Regional trade integration could lead to reduced tariff protection of inefficient industries

Authors: A.K. Bohara; K. Gawande; P. Sanginetti
Publisher: Universidad Torcuato di Tello, Argentina, 2003

A traditional view of regional trade integration, such as that introduced by the Mercosur agreement between Argentina, Brazil, Paraguay and Uruguay in 1991, is that it can exacerbate inefficiencies: trade between countries within the region increases, whilst trade with other countries in the world, whose industries may be more efficient, drops due to the regional system of tariffs. An alternative view is that trade integration can actually cause tariffs between the region and the rest of the world to decline: if the level of tariff protection in an industry is due in part to political power wielded by that industry, then as the political power of that industry diminishes with trade integration, so will the level of protection afforded to it.

This paper empirically examines the validity of this alternative view, using regression analysis of a detailed cross-industry data set on intra-regional and extra-regional trade and tariffs in the Mercosur region over the period 1991-96, and focussing on Argentina.

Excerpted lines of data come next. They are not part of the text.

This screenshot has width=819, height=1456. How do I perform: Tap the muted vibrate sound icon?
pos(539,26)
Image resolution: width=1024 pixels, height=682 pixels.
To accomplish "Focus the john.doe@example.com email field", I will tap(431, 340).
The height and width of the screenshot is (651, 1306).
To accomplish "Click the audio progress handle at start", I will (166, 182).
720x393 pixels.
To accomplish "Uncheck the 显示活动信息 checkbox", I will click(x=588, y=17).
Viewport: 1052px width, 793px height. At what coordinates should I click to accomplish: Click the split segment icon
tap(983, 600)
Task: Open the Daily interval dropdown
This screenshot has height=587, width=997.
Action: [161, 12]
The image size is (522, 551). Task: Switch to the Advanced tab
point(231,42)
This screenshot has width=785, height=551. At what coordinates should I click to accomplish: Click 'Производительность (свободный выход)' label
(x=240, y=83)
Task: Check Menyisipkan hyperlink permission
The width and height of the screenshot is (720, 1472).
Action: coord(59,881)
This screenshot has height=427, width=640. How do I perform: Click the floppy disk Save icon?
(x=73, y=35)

It finds that Argentine industries that declined with the onset of the free trade agreement found their political power diminished; as the political power that had kept external tariffs high in the pre-Mercosur regime waned, the tariffs dropped. Specifically, external tariffs dropped in industries experiencing trade diversion, that is, industries in which imports from Brazil initially increased at the expense of imports from the rest of the world after the Mercosur agreement was signed.

The paper then explains the implications of these results for regional trade areas such as Mercosur. When trade barriers were removed on trade between Mercosur countries but maintained between Mercosur and the rest of the world, the initial effect was for trade to be diverted from the rest of the world towards the less efficient industries in Mercosur countries. But on the basis of the results, the paper argues that this effect diminished over time as the less efficient industries lost their political power within each country. Thus the results make a case for free trade areas and regional integration.

The paper concludes by recommending extensions to this research. Alternative models of the political economy of regional trade agreements could be tested, including several based on imperfectly competitive market structures and models concerned with the ability of industries to lobby government successfully.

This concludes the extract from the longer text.